Does Linux need an occasional cleanup?

Updated: March 23, 2022

If you were old enough to use computers in the mid-2000s (just the decade right), and you happened to be running Windows and Linux, and, being a nerd, you also participated in discussions around the benefits of this operating system over that, then you must have come across the following statement: you don't need to do any system maintenance on Linux, it's smart enough to handle it all by itself.

Indeed, on the Windows side, there was often talk around systems getting slower over time, dire need for defragmentation (in NTFS as opposed to Ext3), cleanup of temporary files, and such. Linux was often touted as maintenance-free. Now, the question is, how true is this statement really? I actually had a chance to test it for myself, all through temporal chance.

What happened?

I was doing some package installation and removal in the Kubuntu 18.04 instance on my Slimbook, and all of a sudden, the operation failed. Apt, the (command-line) package manager told me that it could not complete an operation, as there was no space left on device [sic]. What.

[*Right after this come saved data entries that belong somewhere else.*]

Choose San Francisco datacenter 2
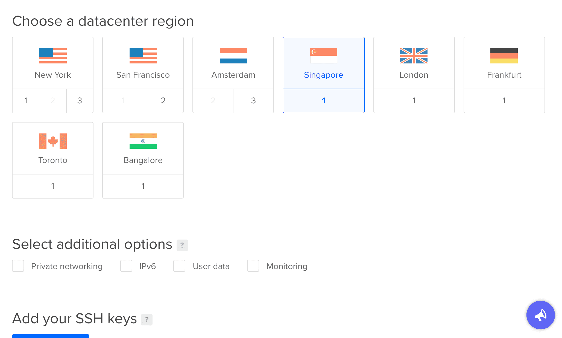The height and width of the screenshot is (338, 562). (163, 101)
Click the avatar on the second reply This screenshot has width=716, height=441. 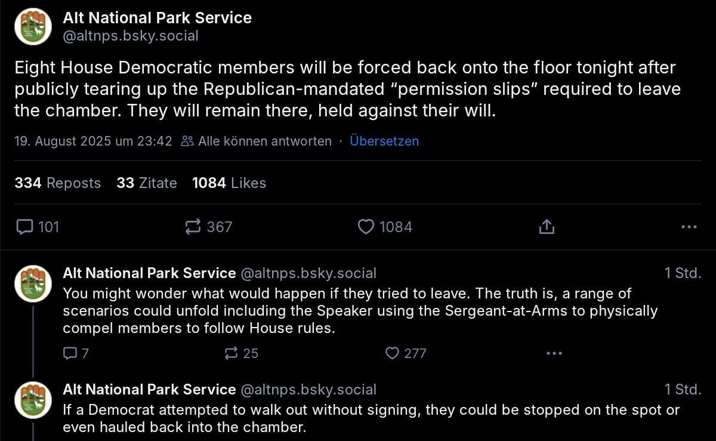[x=33, y=399]
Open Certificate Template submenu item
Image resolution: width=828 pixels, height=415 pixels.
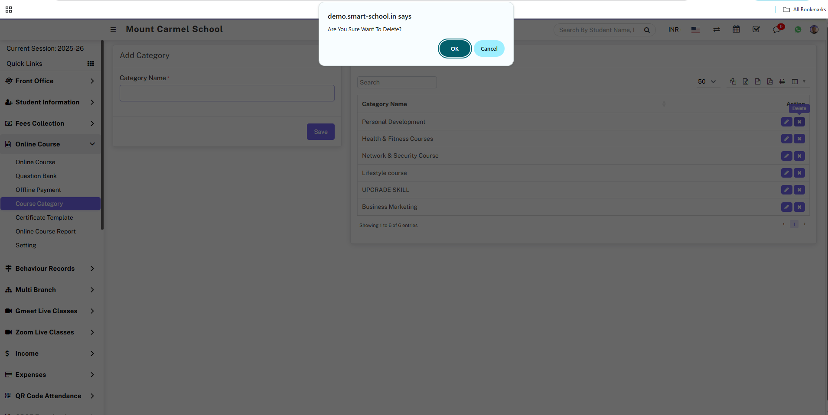pyautogui.click(x=44, y=217)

gzip: stdout: No space left on device
E: mkinitramfs failure find 141 cpio 141 gzip 1
update-initramfs: failed for /boot/initrd.img-4.15.0-163-generic with 1.
dpkg: error processing package initramfs-tools (--configure):
installed initramfs-tools package post-installation script subprocess returned error exit status 1
Errors were encountered while processing:
linux-image-4.15.0-166-generic
initramfs-tools

The interesting thing here is: I was working normally, no disruptions. There WAS space on my disk, albeit a relatively small one (and smaller than I thought, but still some ~20GB left on the 500GB SSD), and more importantly, NO message or warning from the system that there was a problem.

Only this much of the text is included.